Recorded data:
-=-=-=-=-
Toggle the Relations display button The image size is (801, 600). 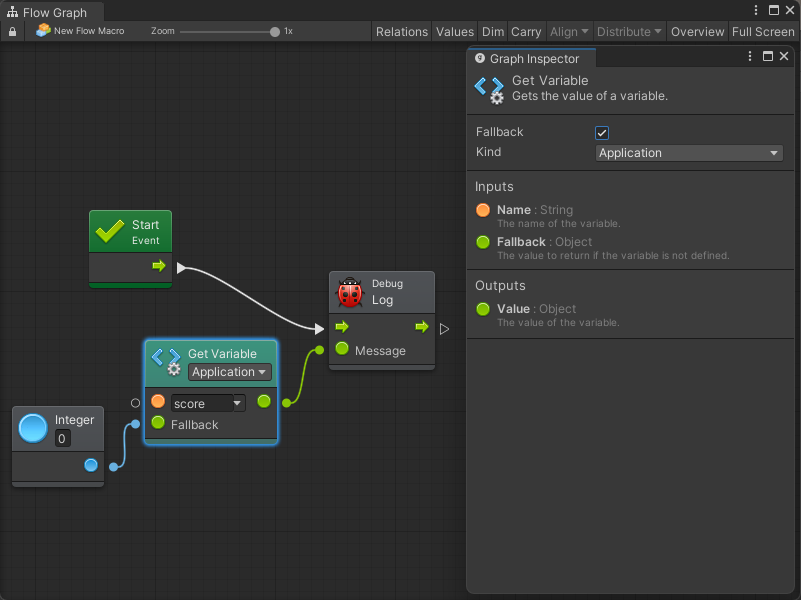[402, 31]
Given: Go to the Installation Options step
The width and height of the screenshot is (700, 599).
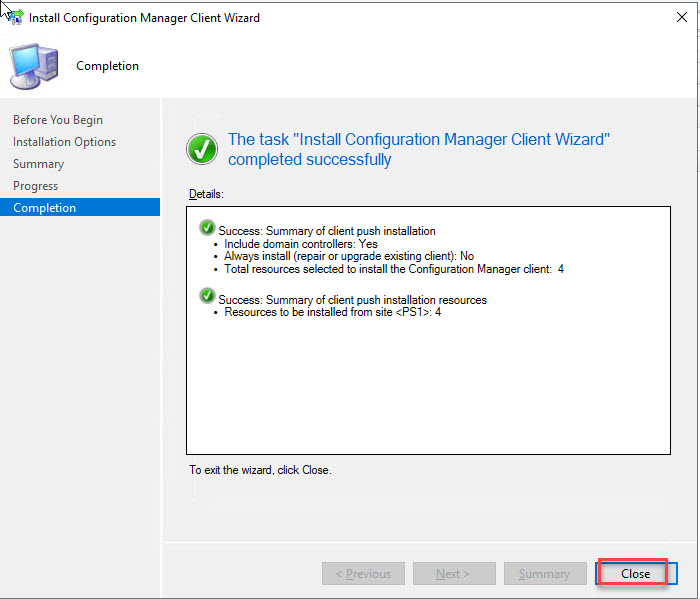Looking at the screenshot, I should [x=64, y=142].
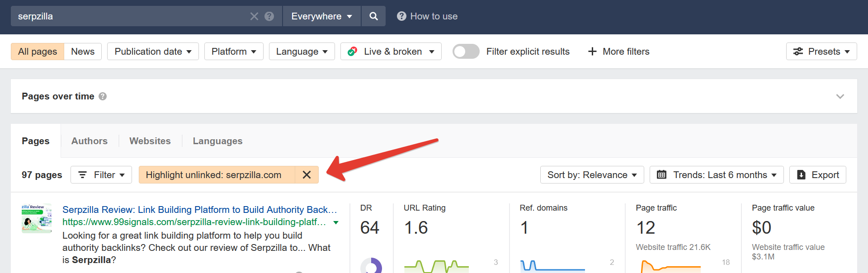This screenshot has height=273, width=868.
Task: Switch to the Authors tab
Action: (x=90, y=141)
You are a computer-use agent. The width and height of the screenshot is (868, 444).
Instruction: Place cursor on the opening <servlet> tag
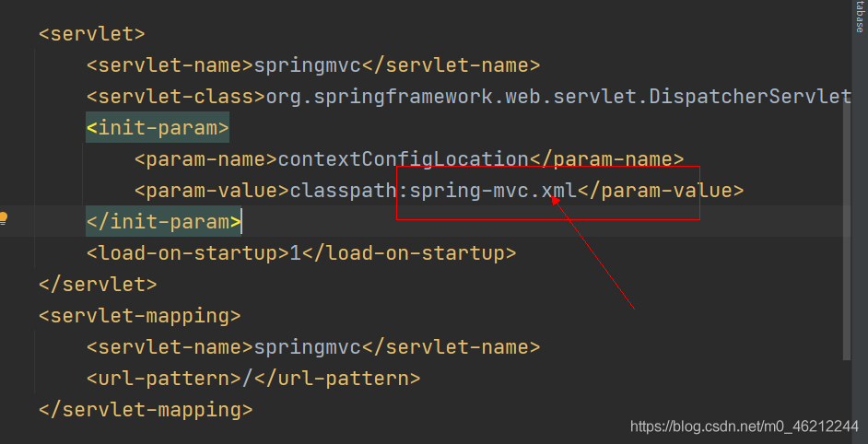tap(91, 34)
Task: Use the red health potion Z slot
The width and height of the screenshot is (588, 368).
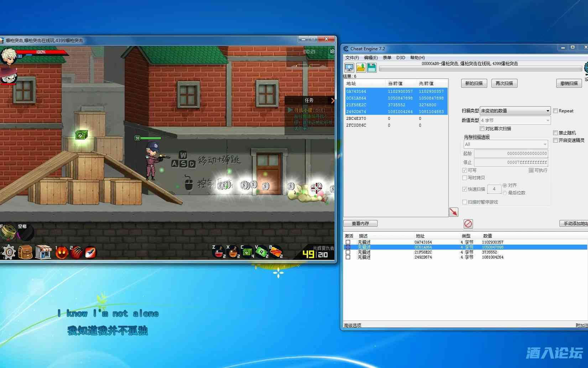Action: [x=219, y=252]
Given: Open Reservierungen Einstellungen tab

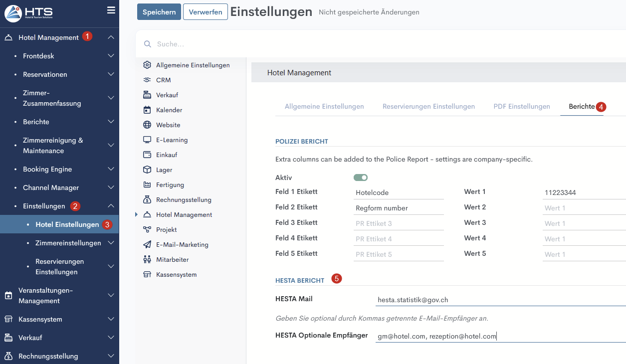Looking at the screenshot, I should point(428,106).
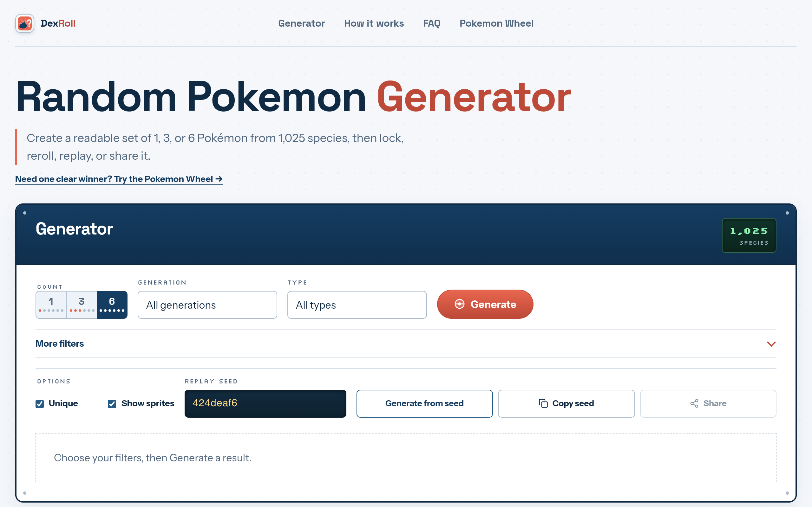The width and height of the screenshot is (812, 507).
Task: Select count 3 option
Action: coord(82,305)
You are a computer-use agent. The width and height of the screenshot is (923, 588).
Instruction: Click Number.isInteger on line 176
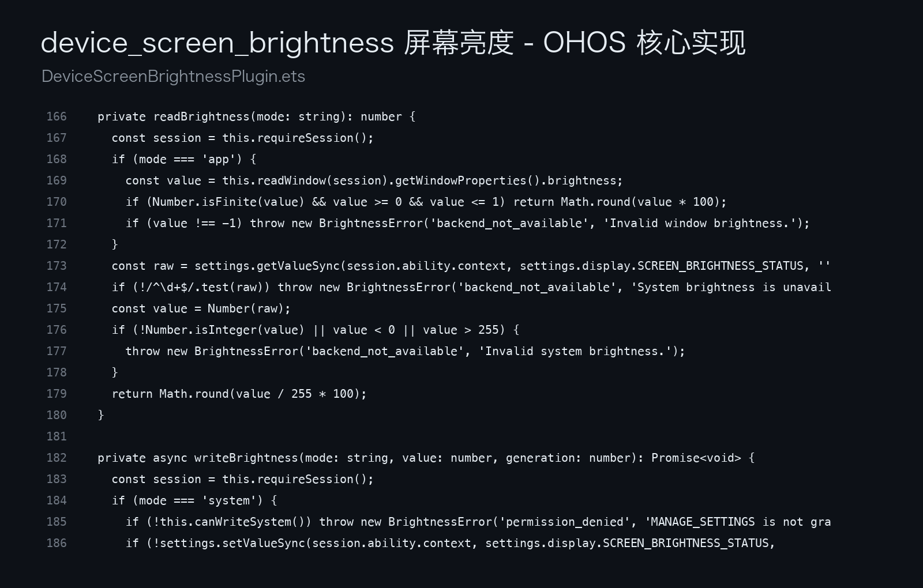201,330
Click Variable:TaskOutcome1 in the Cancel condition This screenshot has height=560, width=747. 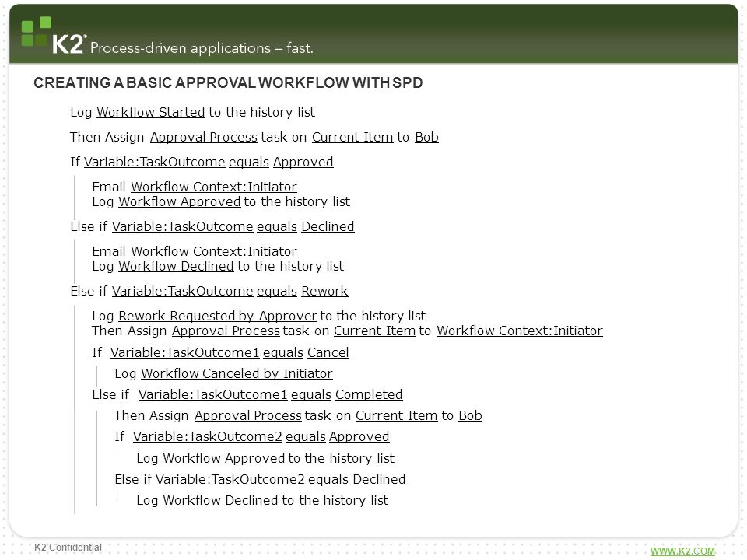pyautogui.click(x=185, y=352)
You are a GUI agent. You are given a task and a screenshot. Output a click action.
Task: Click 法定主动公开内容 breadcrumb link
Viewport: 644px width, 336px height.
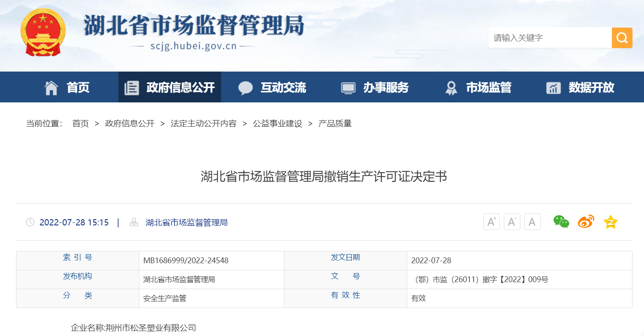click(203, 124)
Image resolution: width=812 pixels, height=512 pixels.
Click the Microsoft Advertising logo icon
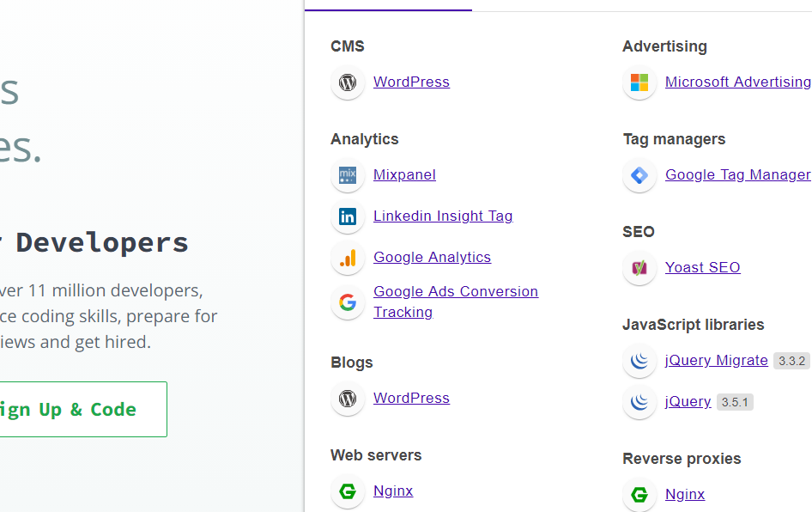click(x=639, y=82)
-=-=-=-=-
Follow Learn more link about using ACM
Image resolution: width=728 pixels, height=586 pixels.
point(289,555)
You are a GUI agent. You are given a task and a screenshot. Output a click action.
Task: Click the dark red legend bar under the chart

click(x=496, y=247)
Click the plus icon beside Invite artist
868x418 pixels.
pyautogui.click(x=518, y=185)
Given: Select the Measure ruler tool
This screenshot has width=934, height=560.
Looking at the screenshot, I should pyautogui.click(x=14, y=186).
-=-=-=-=-
• Exercise brief:
Copy only what lies between the line with "The width and height of the screenshot is (700, 599)." and the line with "is (868, 444).", those two lines included, exactly as given above; pictures stay out.

• Solution for this exercise:
The width and height of the screenshot is (700, 599).
Looking at the screenshot, I should [x=64, y=142].
This screenshot has height=273, width=868.
Task: Switch to the Authors tab
Action: (x=90, y=141)
You are a computer-use agent. The width and height of the screenshot is (868, 444).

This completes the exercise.